- YOUR OBJECTIVE:
Please output all the entries word for word, without the pictures.

- PROVIDED RECORDS:

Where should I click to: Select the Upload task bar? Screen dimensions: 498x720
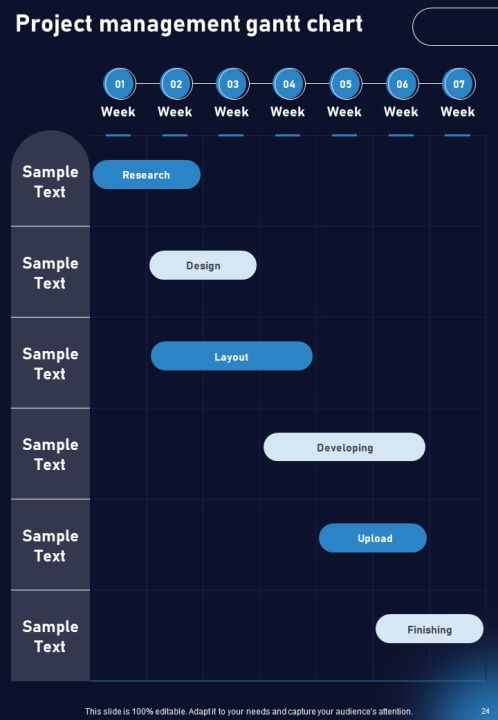[373, 538]
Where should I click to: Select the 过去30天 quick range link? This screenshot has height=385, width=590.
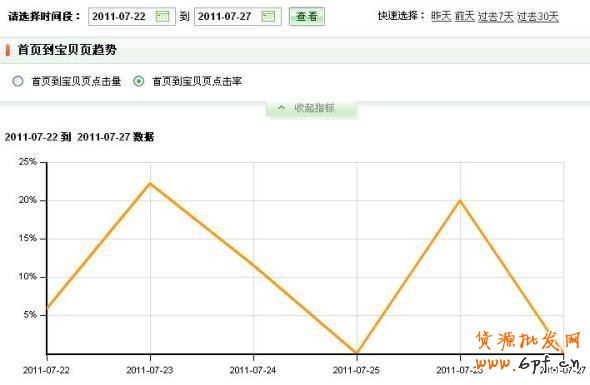[538, 16]
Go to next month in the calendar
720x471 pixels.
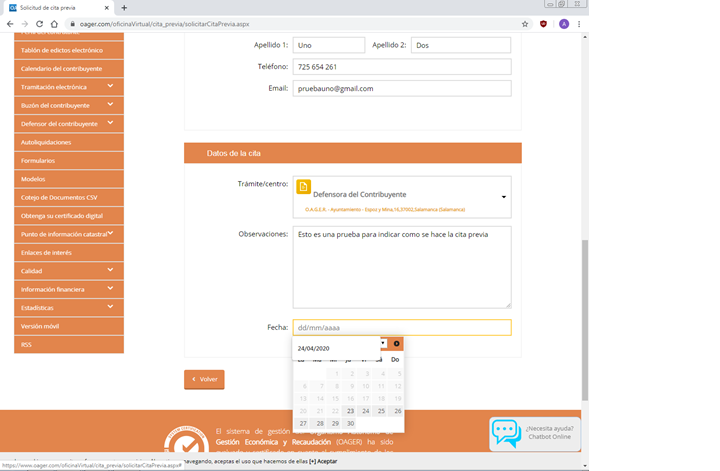coord(397,343)
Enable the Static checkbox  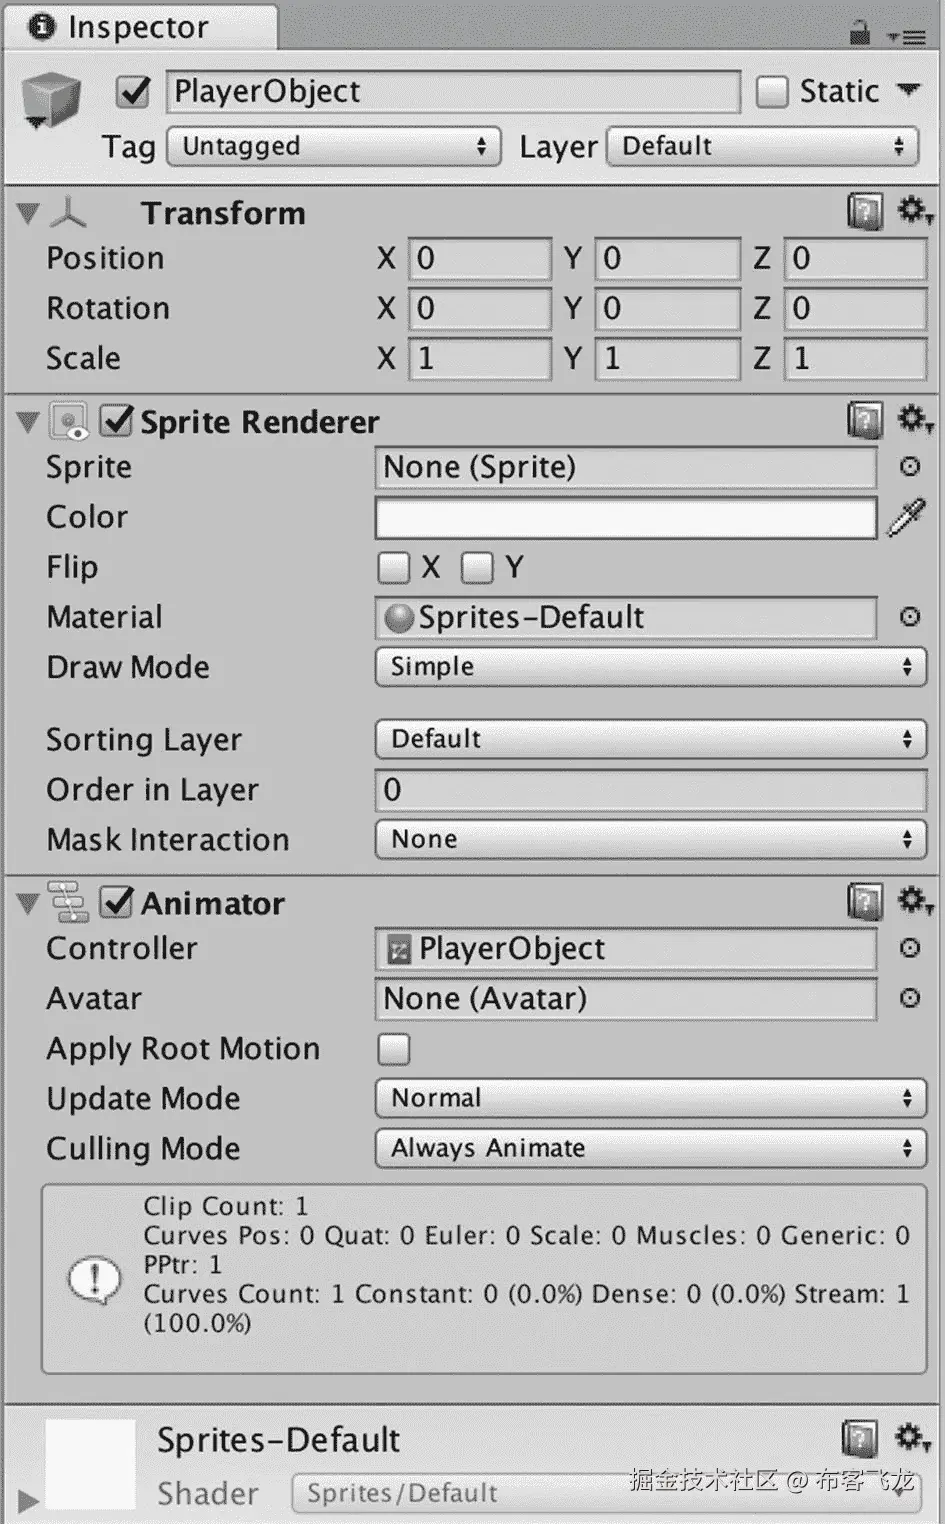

- SOLUTION FOR THIS TASK:
Where should I click to: Select the Upload task bar? Screen dimensions: 498x720
[373, 538]
Where should I click to: Select the 过去30天 quick range link? This screenshot has height=385, width=590.
[538, 16]
Go to next month in the calendar
720x471 pixels.
coord(397,343)
Enable the Static checkbox  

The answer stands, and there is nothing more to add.